* Your objective *
Transcribe exactly, please, the lines from the one containing "Task: Click the 800 width field for part #ld7" through the end of the records below, and leave out the pictures.

------ Data excerpts ------

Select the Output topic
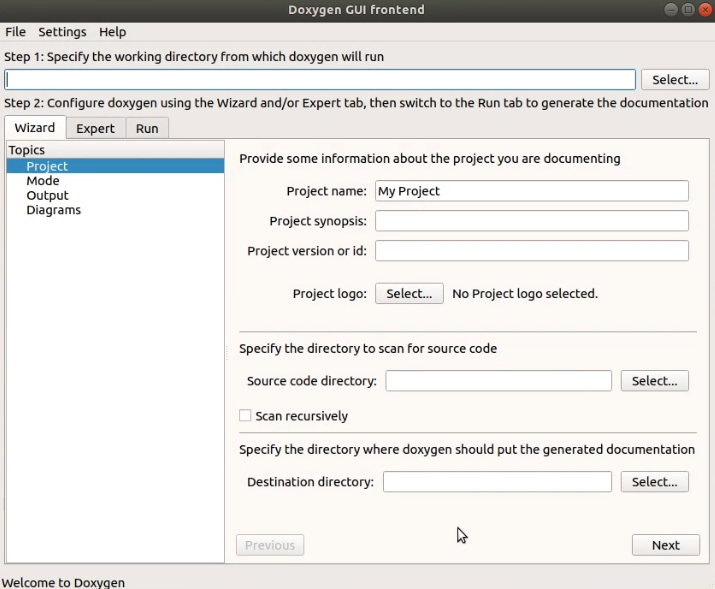This screenshot has height=589, width=715. click(x=47, y=196)
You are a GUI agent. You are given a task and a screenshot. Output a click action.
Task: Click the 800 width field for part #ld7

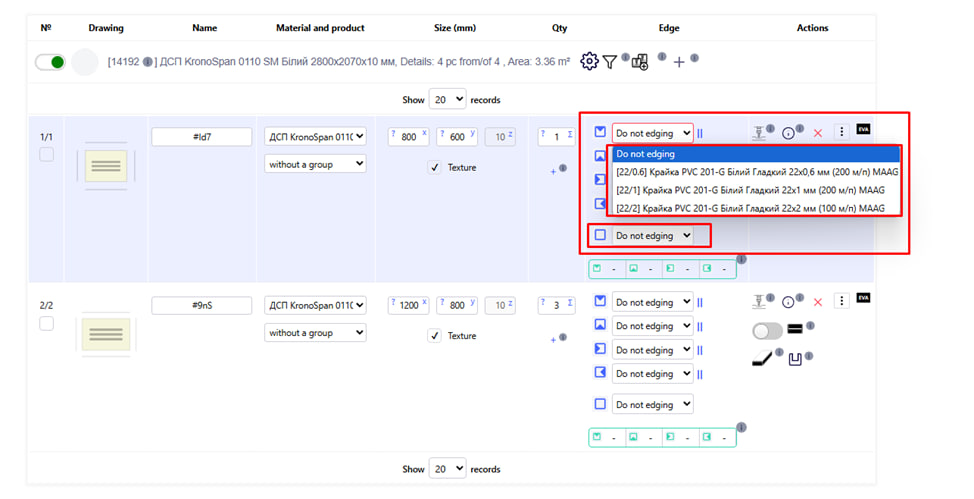408,137
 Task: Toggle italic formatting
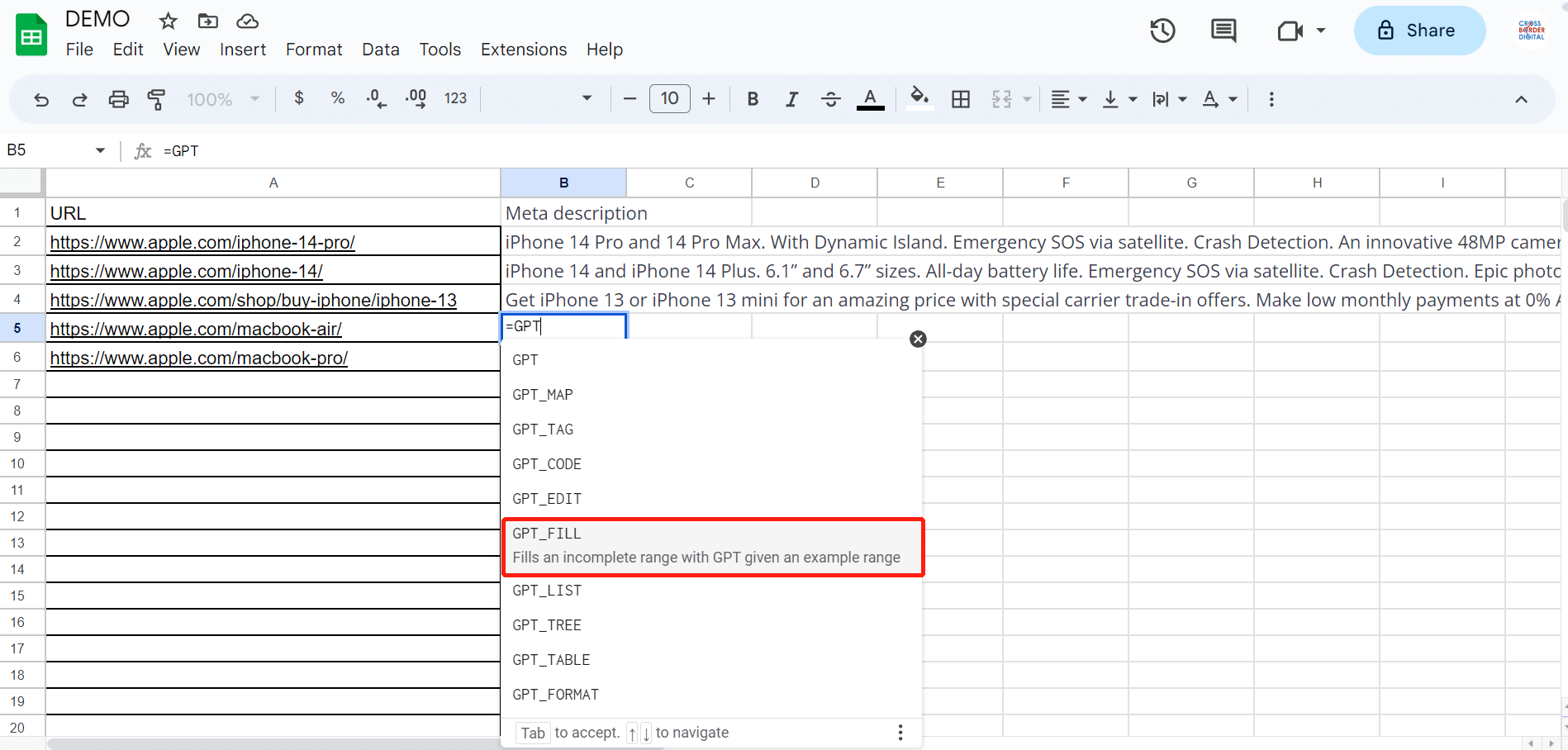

------

* Task output *
Task: Click the 800 width field for part #ld7

408,137
 Task: Toggle italic formatting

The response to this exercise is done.